WHAT YOU WILL DO: Copy out the following listing verbatim, from the line containing "At what coordinates" through the end of the listing, including both of those ends, and omit the pictures.

DATA LISTING:
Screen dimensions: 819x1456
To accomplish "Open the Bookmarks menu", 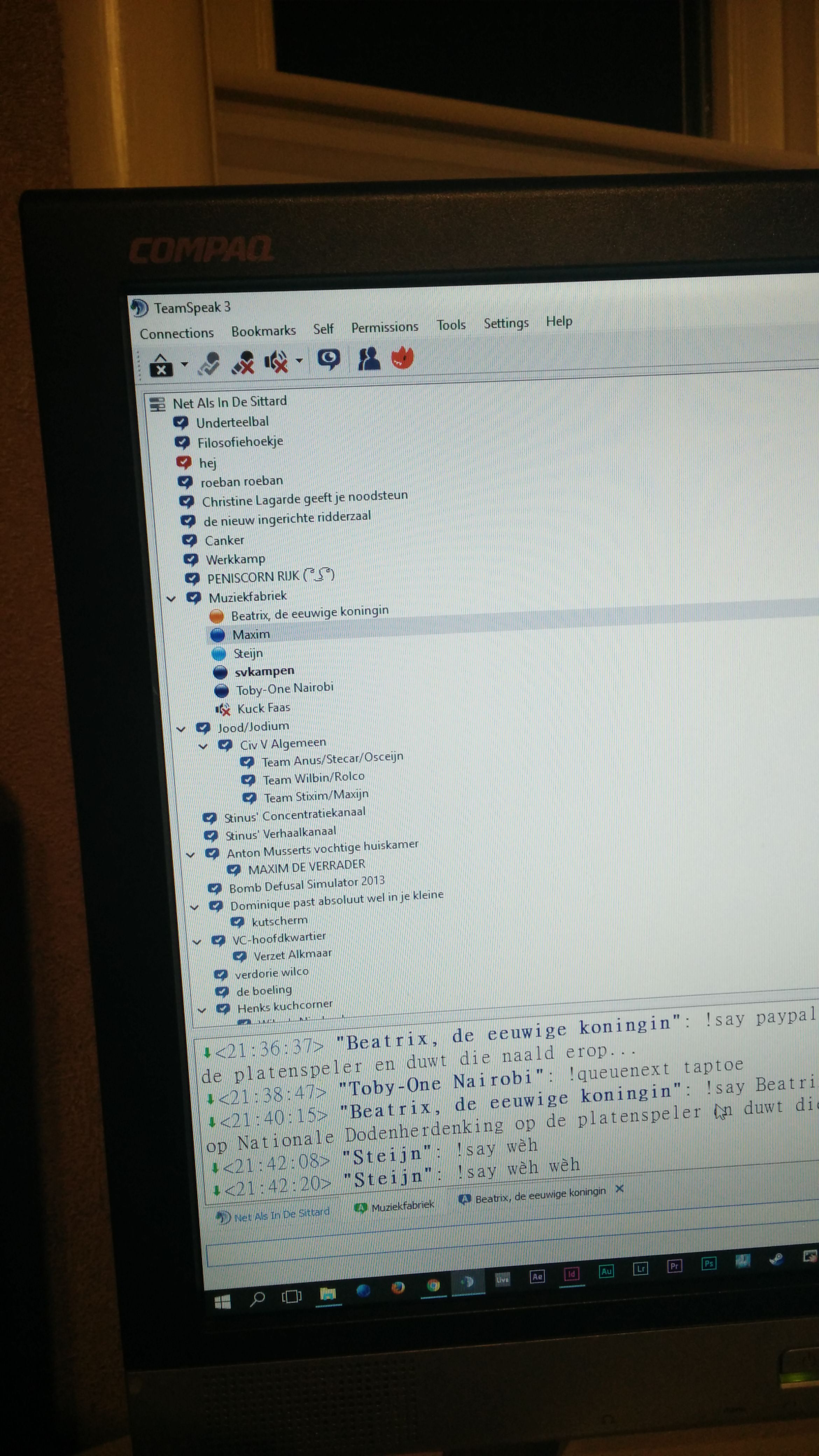I will 264,331.
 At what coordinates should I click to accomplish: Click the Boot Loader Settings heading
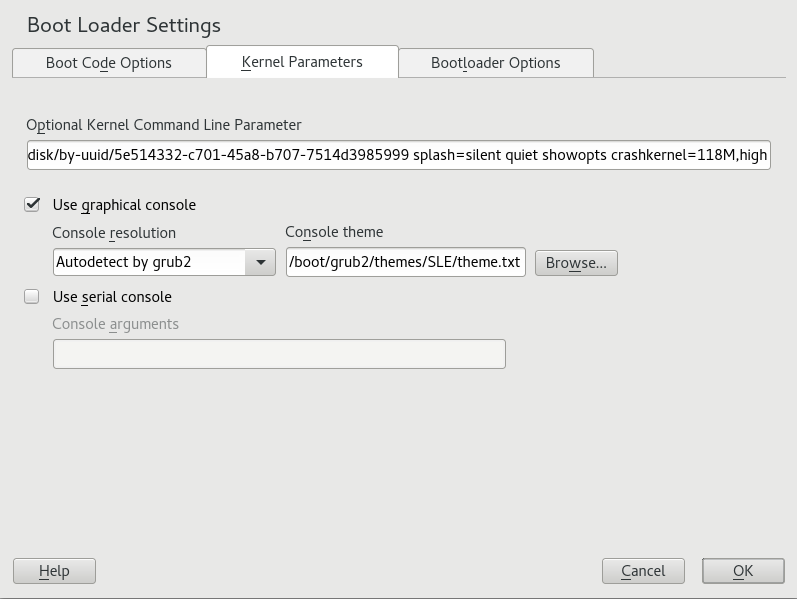[124, 25]
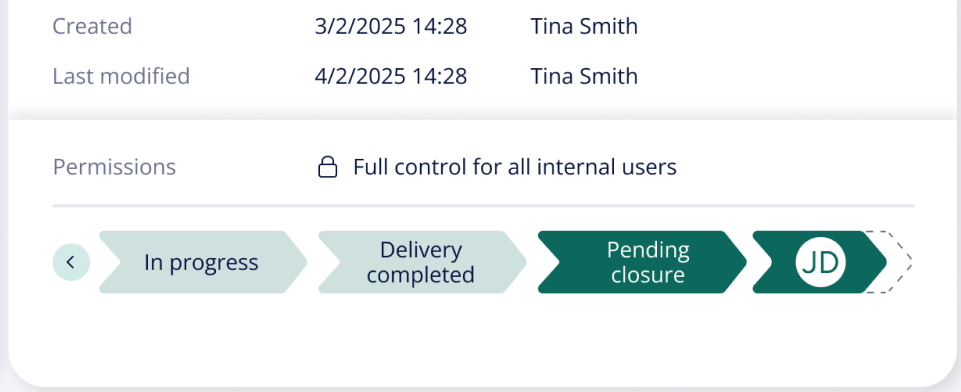
Task: Click the Created field label
Action: (x=92, y=26)
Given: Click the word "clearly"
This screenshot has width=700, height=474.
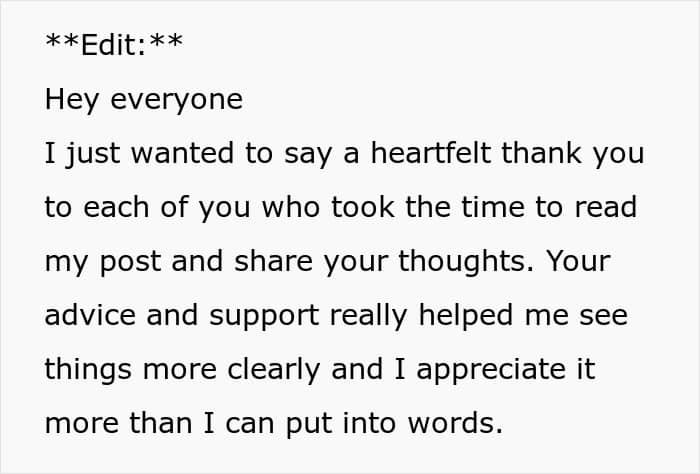Looking at the screenshot, I should point(274,370).
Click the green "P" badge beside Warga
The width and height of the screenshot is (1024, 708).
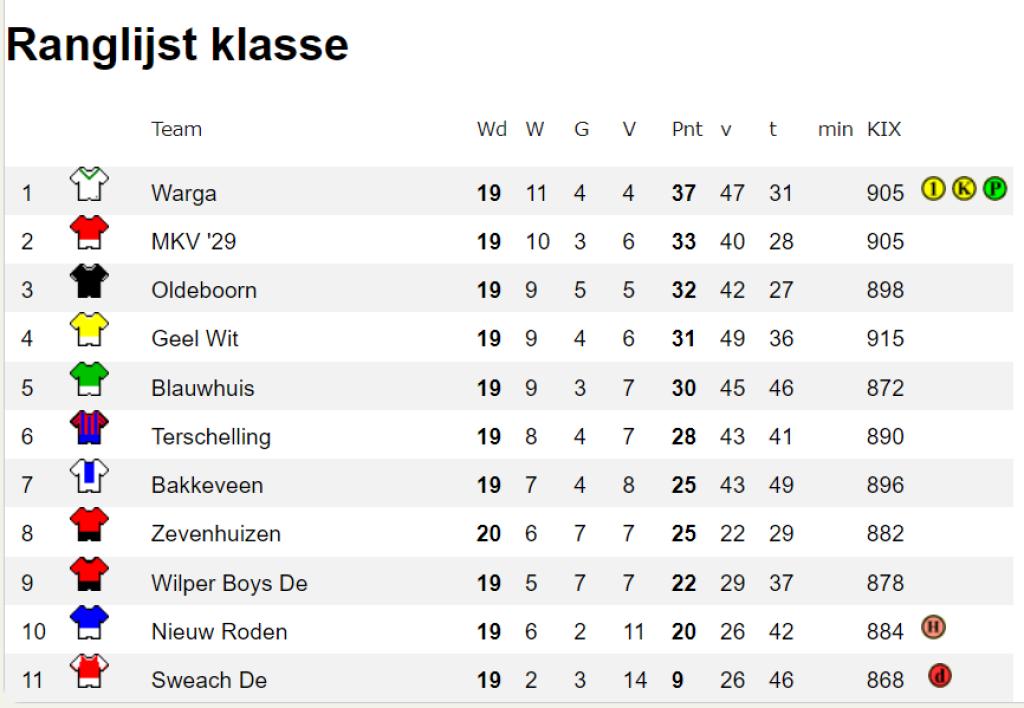coord(995,189)
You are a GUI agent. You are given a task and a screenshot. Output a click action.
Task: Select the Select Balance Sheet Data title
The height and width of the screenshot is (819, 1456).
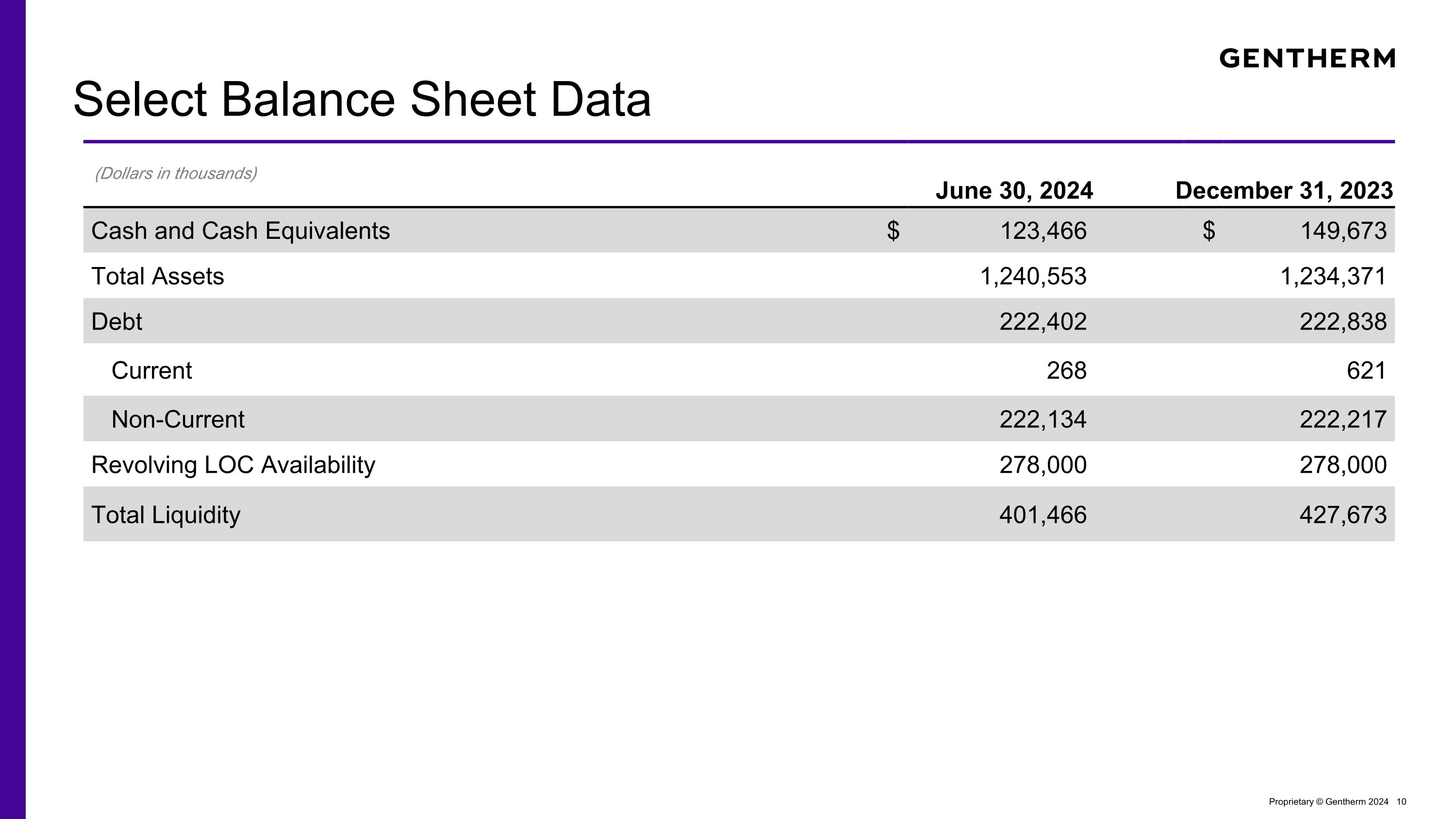click(363, 100)
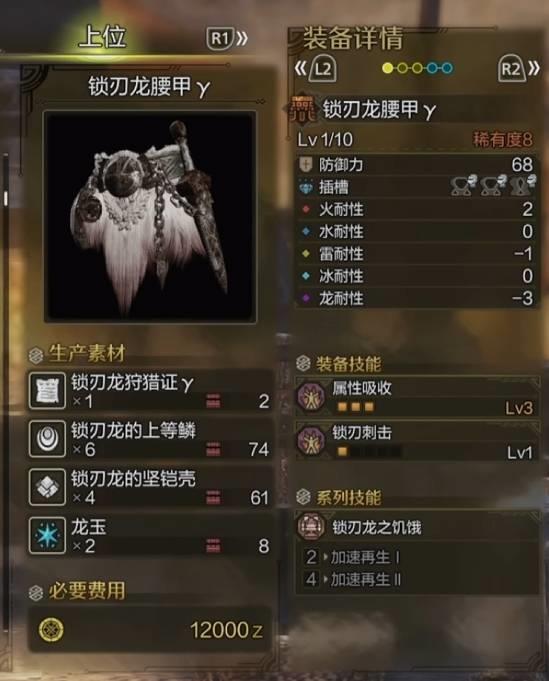Click the waist armor icon beside 锁刃龙腰甲γ

[x=303, y=109]
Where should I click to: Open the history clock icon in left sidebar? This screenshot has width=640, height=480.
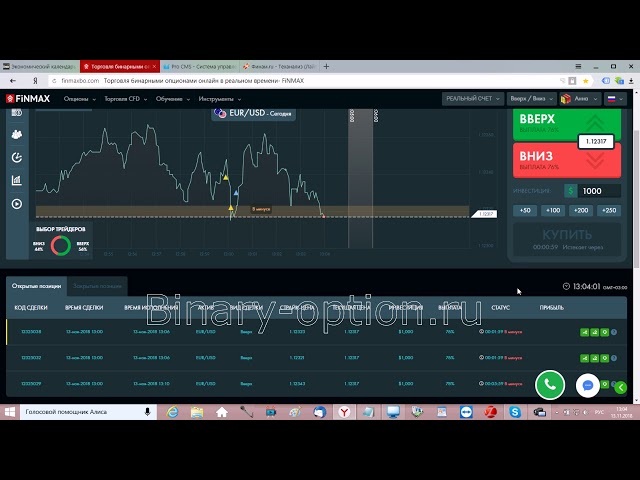pyautogui.click(x=16, y=157)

SOLUTION:
 At what coordinates should I click to accomplish: Click the Boot Loader Settings heading
[124, 25]
Task: Click the Created field label
Action: (x=92, y=26)
Given: Click the word "clearly"
This screenshot has width=700, height=474.
Looking at the screenshot, I should point(274,370).
Click the green "P" badge beside Warga
The width and height of the screenshot is (1024, 708).
coord(995,189)
You are a GUI agent. You are given a task and a screenshot. Output a click action.
Task: Select the Select Balance Sheet Data title
The height and width of the screenshot is (819, 1456).
click(363, 100)
Click the waist armor icon beside 锁刃龙腰甲γ

[x=303, y=109]
Where should I click to: Open the history clock icon in left sidebar? This screenshot has width=640, height=480.
pyautogui.click(x=16, y=157)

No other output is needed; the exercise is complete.